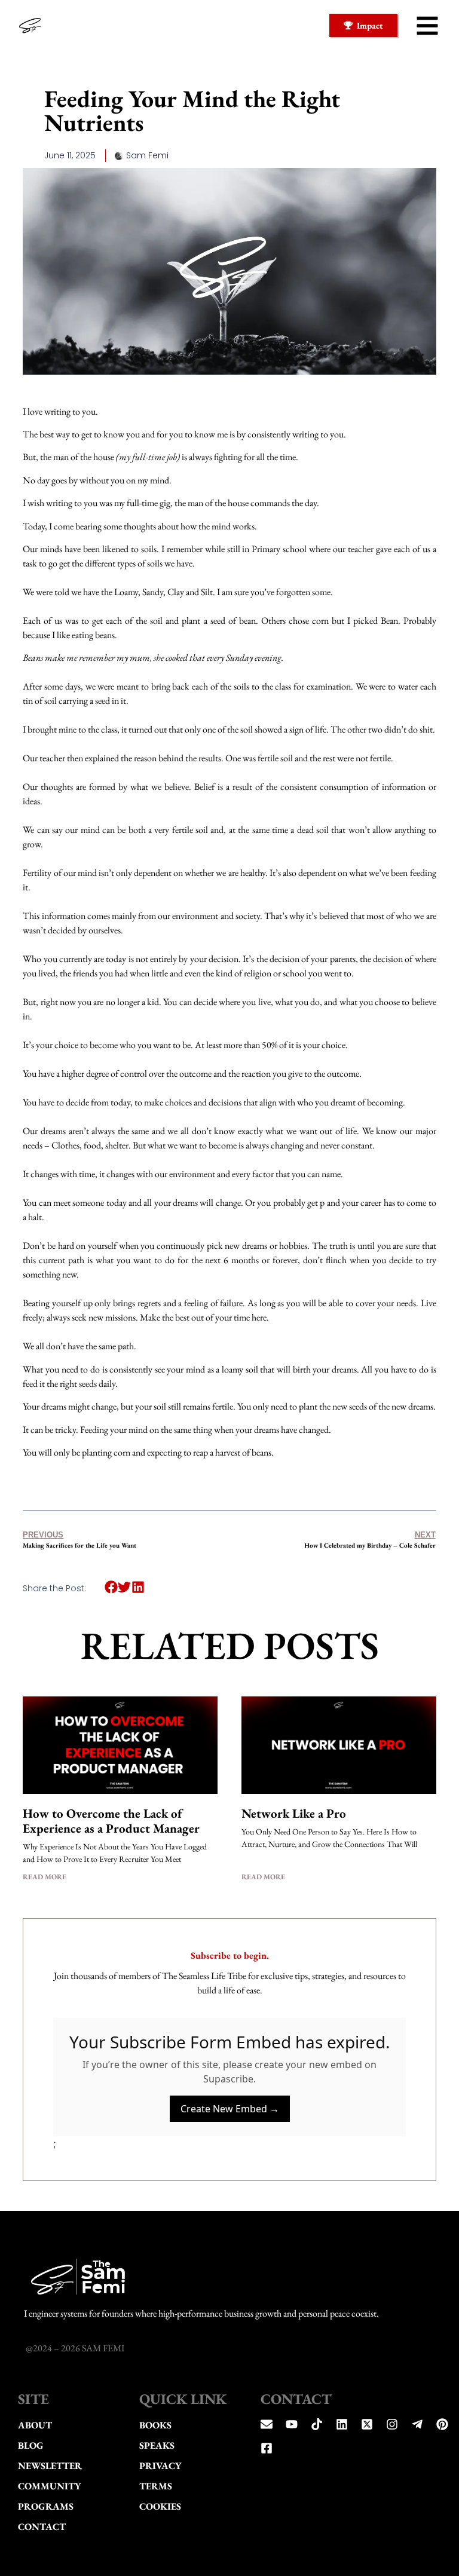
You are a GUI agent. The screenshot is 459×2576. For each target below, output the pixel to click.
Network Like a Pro (293, 1813)
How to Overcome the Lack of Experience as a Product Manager (111, 1820)
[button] (427, 26)
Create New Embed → (229, 2108)
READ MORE (44, 1877)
● ● ● ● ● ● ●
> Task
Go through the material above and retype every line exactly, without the images.

> Exercise answer
You are a GUI agent. The screenshot is 459×2576. For each target below, output the pixel to click.
Network Like a Pro (293, 1813)
How to Overcome the Lack of Experience as a Product Manager (111, 1820)
[button] (427, 26)
Create New Embed → (229, 2108)
READ MORE (44, 1877)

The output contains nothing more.